• EXERCISE DIRECTIONS
All lines below between the line with "Task: Click the" and the line with "Viewport: 886px width, 890px height.", including both, must be copied exactly, and the pictures must be omitted.

• RECORD EXTRACTS

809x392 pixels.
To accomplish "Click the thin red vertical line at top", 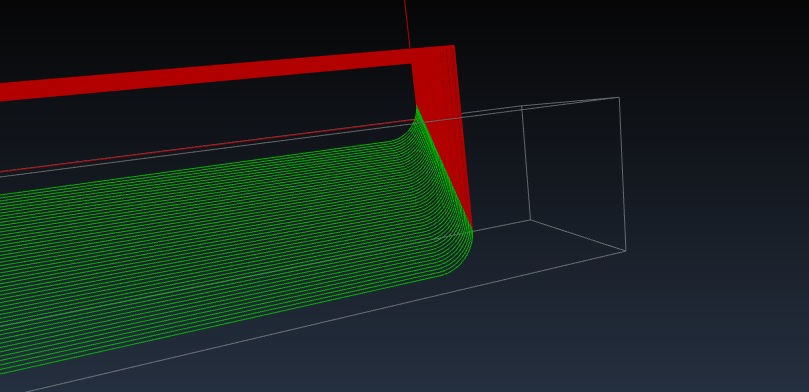I will click(407, 24).
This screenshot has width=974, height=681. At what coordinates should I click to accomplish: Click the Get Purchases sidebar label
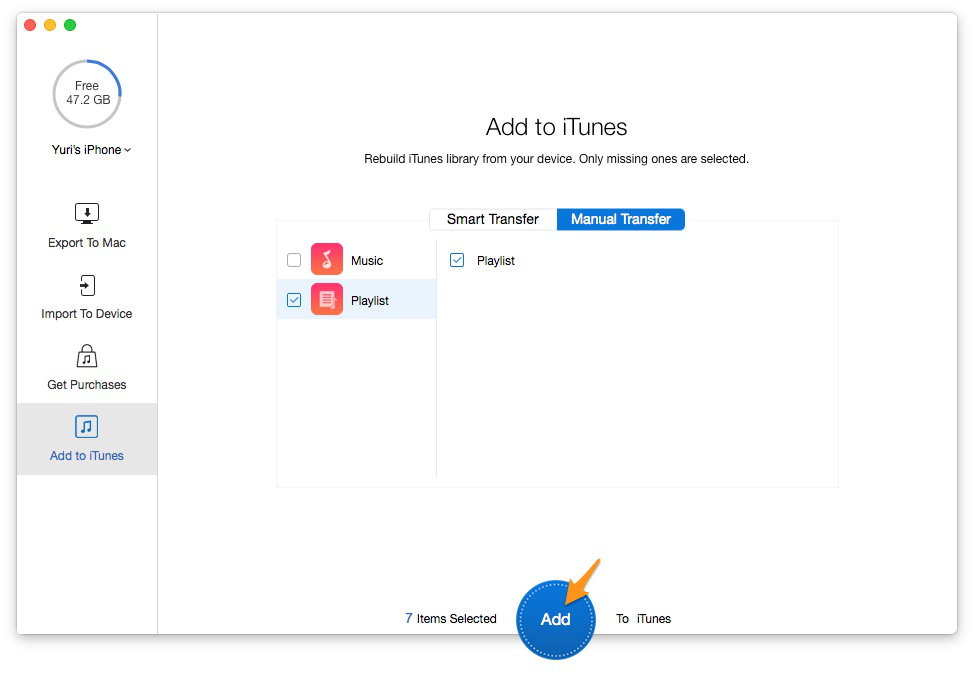click(x=87, y=385)
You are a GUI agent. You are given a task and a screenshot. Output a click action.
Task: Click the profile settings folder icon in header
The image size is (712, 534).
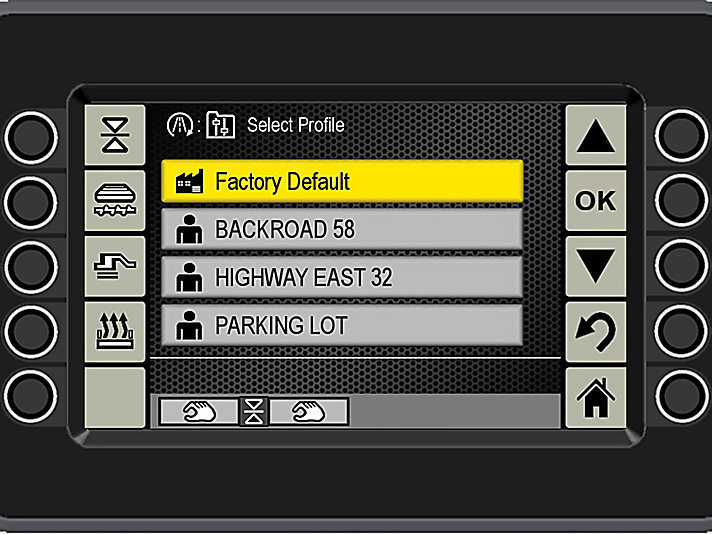click(x=221, y=125)
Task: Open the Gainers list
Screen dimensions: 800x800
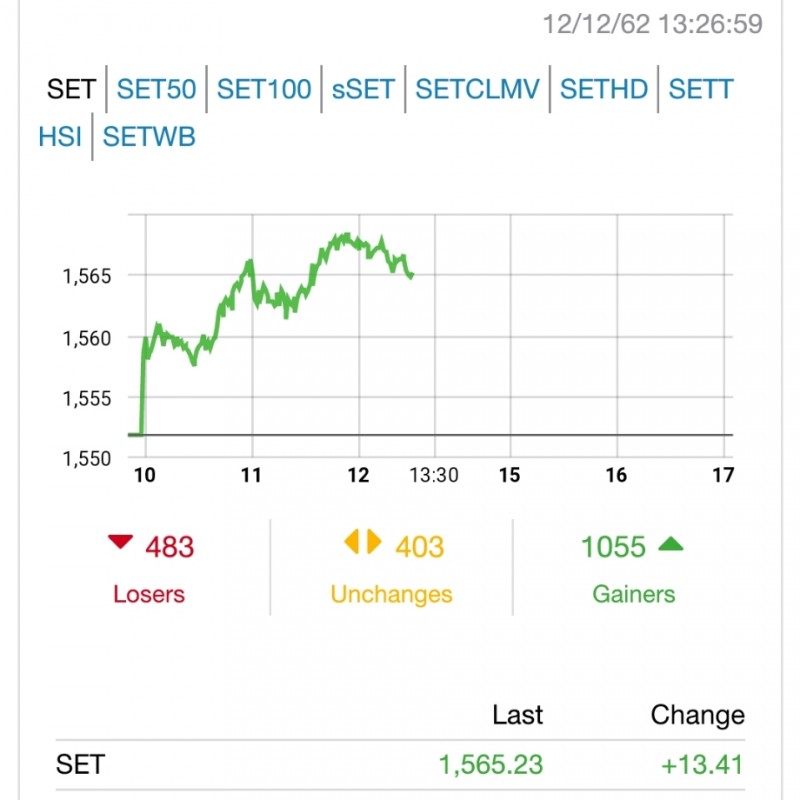Action: [x=633, y=594]
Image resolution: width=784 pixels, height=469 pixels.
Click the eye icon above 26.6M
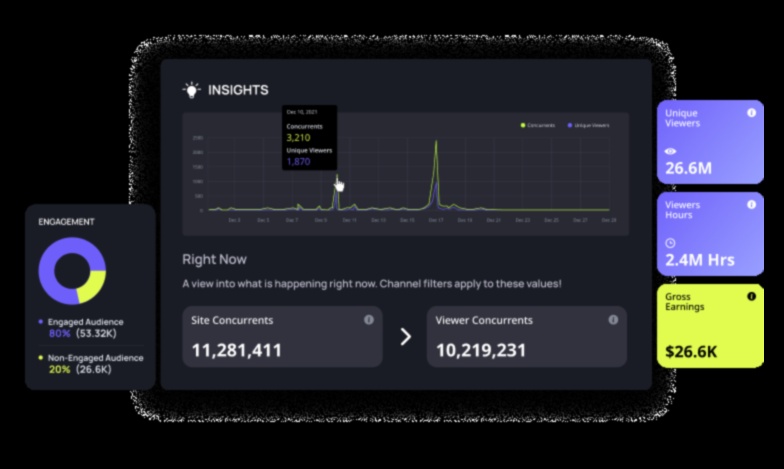(x=671, y=151)
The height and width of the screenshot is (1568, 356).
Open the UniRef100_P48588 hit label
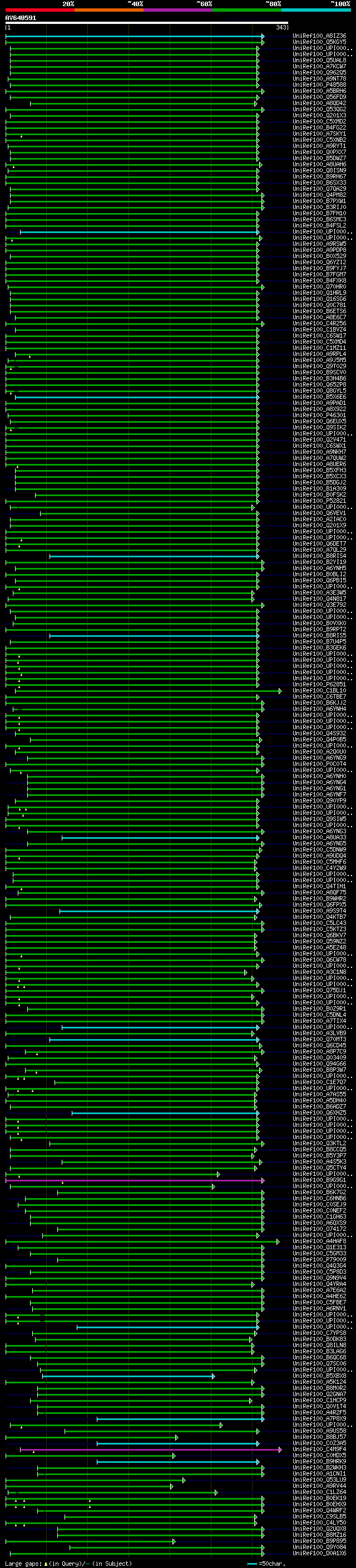click(319, 85)

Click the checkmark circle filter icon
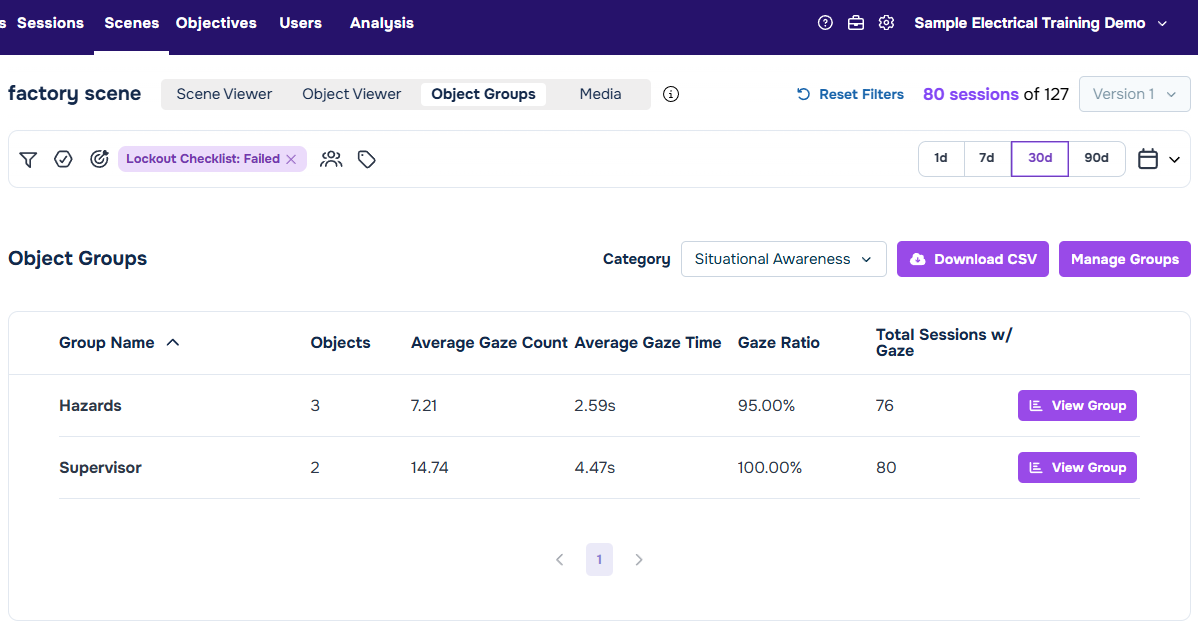63,159
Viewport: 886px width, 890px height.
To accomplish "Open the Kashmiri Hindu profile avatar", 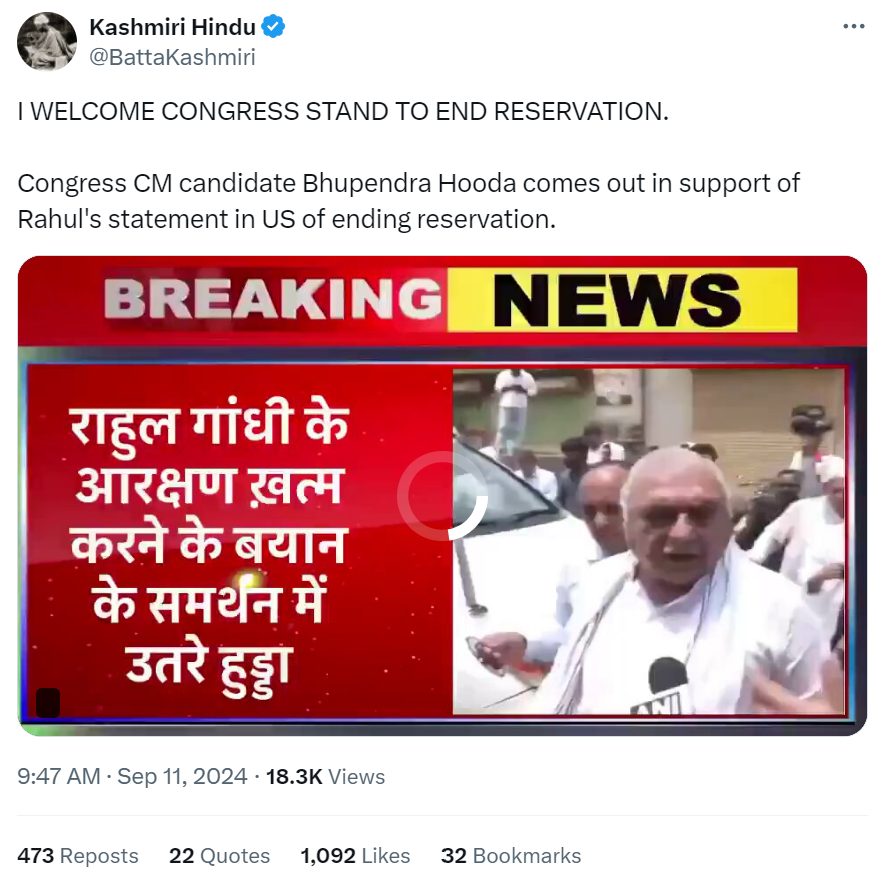I will point(47,41).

• RESULT OF THIS EXERCISE
Task: Click the profile settings folder icon in header
The image size is (712, 534).
click(x=221, y=125)
Task: Open the Gainers list
Screen dimensions: 800x800
Action: [x=633, y=594]
Image resolution: width=784 pixels, height=469 pixels.
Click the eye icon above 26.6M
(x=671, y=151)
The height and width of the screenshot is (1568, 356).
Open the UniRef100_P48588 hit label
click(319, 85)

Click the checkmark circle filter icon
63,159
Viewport: 886px width, 890px height.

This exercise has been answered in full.